Le document des Nations unies, ou ce que nous avons pu en lire, donne des détails sur les noms d’individus et de groupes soupçonnés de soutenir les FDLR et/ou de participer au commerce illégal de matières premières en provenance de l’est de la RDC. Les accusations s’étendent à divers groupes et pays, mais se concentrent principalement sur les FDLR. L’effet final est de donner, une fois de plus, l’idée que le nœud du problème dans l’est de la RDC et dans toute la région est constitué par les réfugiés hutus rwandais au Congo.

…] tant que nous n’accepterons pas… d’écouter toute la vérité, de considérer tout ce qui s’est passé au Rwanda ces dernières années, de 1990 jusqu’à aujourd’hui, il n’y aura pas de paix dans la région. La paix ne viendra pas avec la MONUC, elle ne viendra pas avec des experts, elle ne viendra pas avec des troupes d’élite ou avec la façade de la table de paix.

Nous, missionnaires, qui sommes dans la région, demandons à la communauté internationale le courage de la vérité. Et en attendant, si nous tendons la main à un peuple dans la jungle, si nous essayons de travailler pour que la vérité émerge, c’est parce que nous agissons selon notre conscience. Nous ne sommes pas parfaits, ni experts en politique, et nos interventions peuvent peut-être, à un moment donné, être critiquées: mais alors, laissons la vraie politique jouer son rôle. Nous, les missionnaires, ne nous sentons plus capables de jouer le rôle de ‘pompiers’ sans nous interroger également sur les racines du mal. »
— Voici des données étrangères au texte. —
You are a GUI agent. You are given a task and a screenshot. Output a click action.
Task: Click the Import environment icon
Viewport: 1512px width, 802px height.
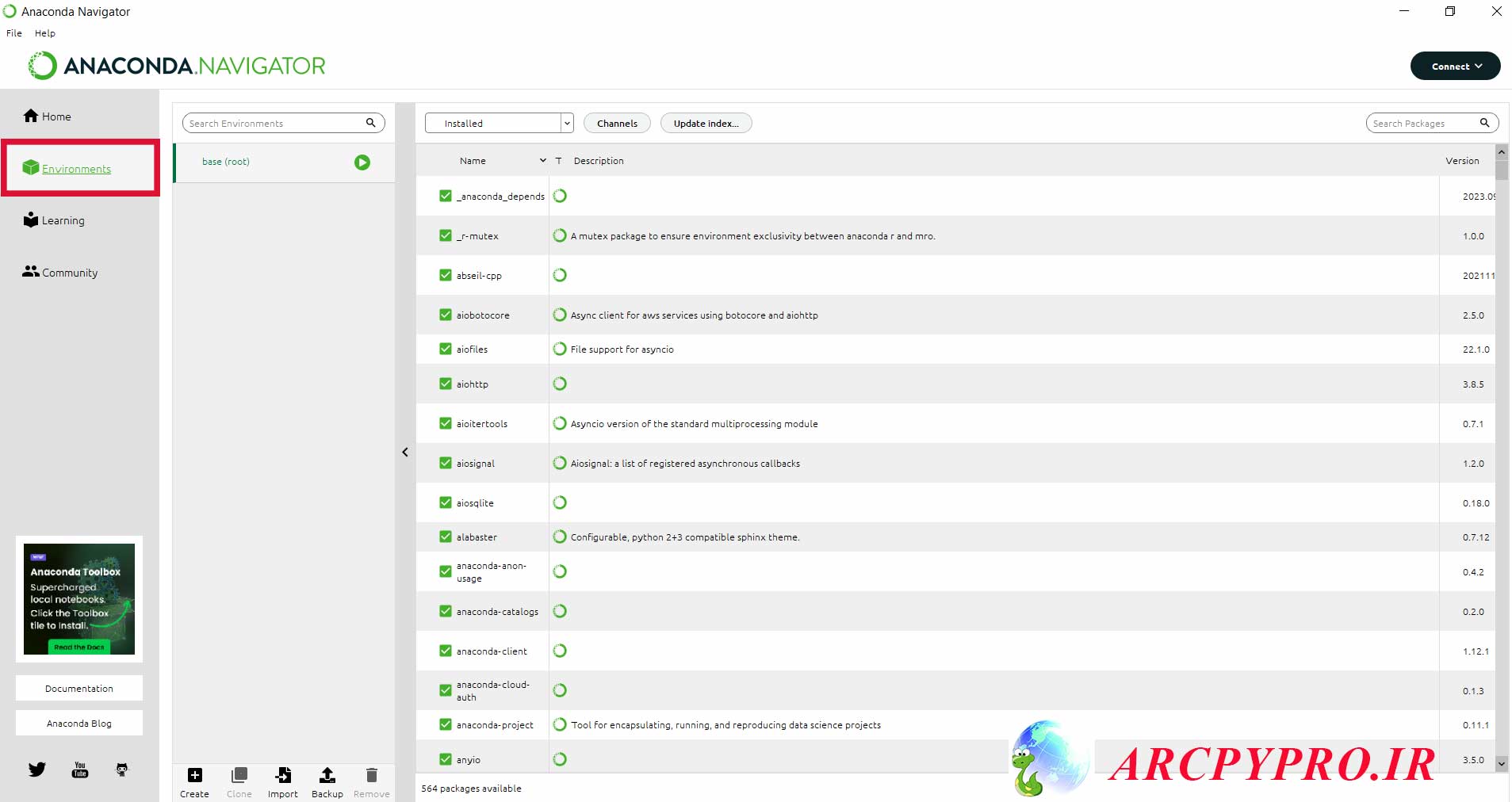(283, 775)
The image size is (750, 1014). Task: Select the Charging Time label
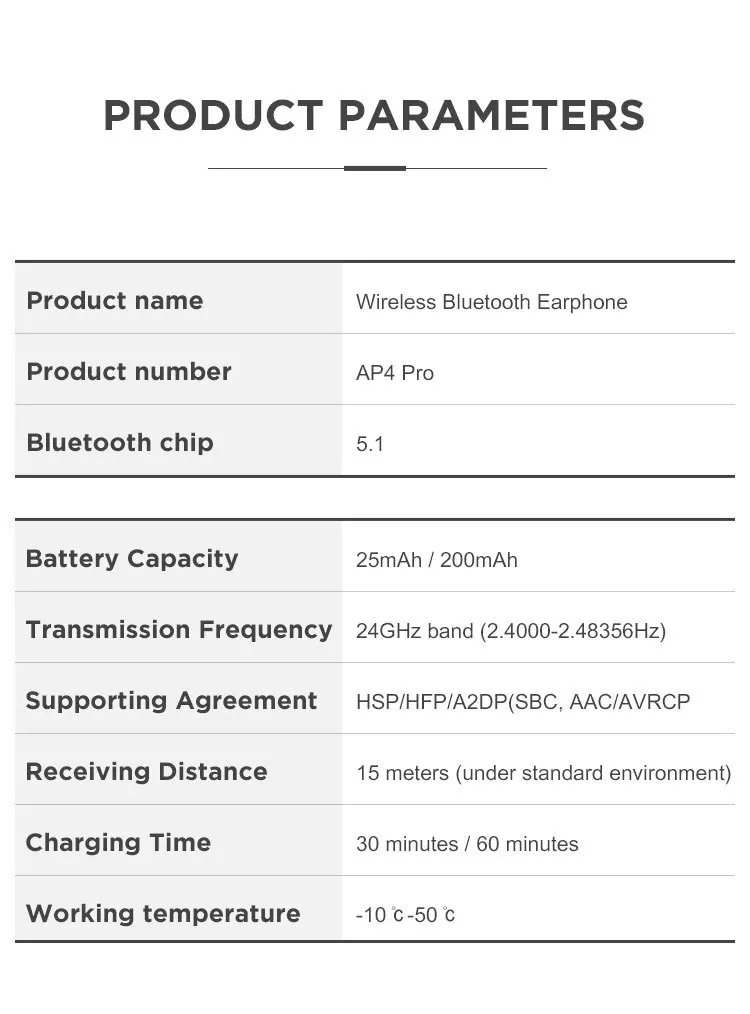pos(118,843)
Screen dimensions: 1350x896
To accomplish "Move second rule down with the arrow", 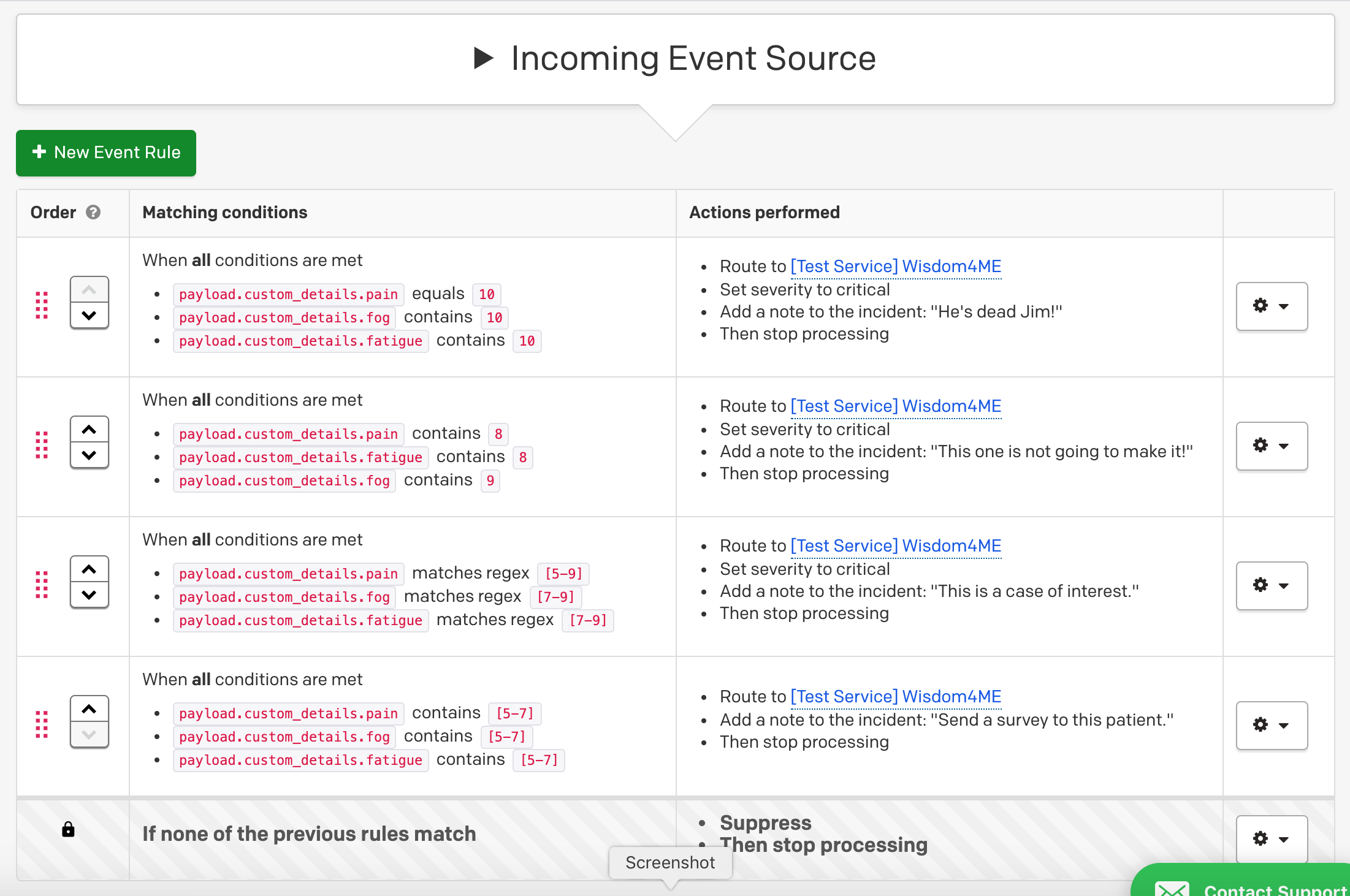I will click(90, 455).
Pourquoi les Hutus des FDLR assassineraient-ils l’ami des missionnaires italiens xavériens, qui les ont tant aidés, alors que le monde entier les a abandonnés, et qu’ils ont même risqué les féroces représailles de Paul Kagame? Dans toute l’Afrique, seul Paul Kagame a l’arrogance, l’audace et la protection assurée des personnes les plus puissantes du monde pour oser assassiner l’ambassadeur d’un grand pays européen. Et dans le monde entier, il n’y a que quelques groupes aussi fanatiques que lui.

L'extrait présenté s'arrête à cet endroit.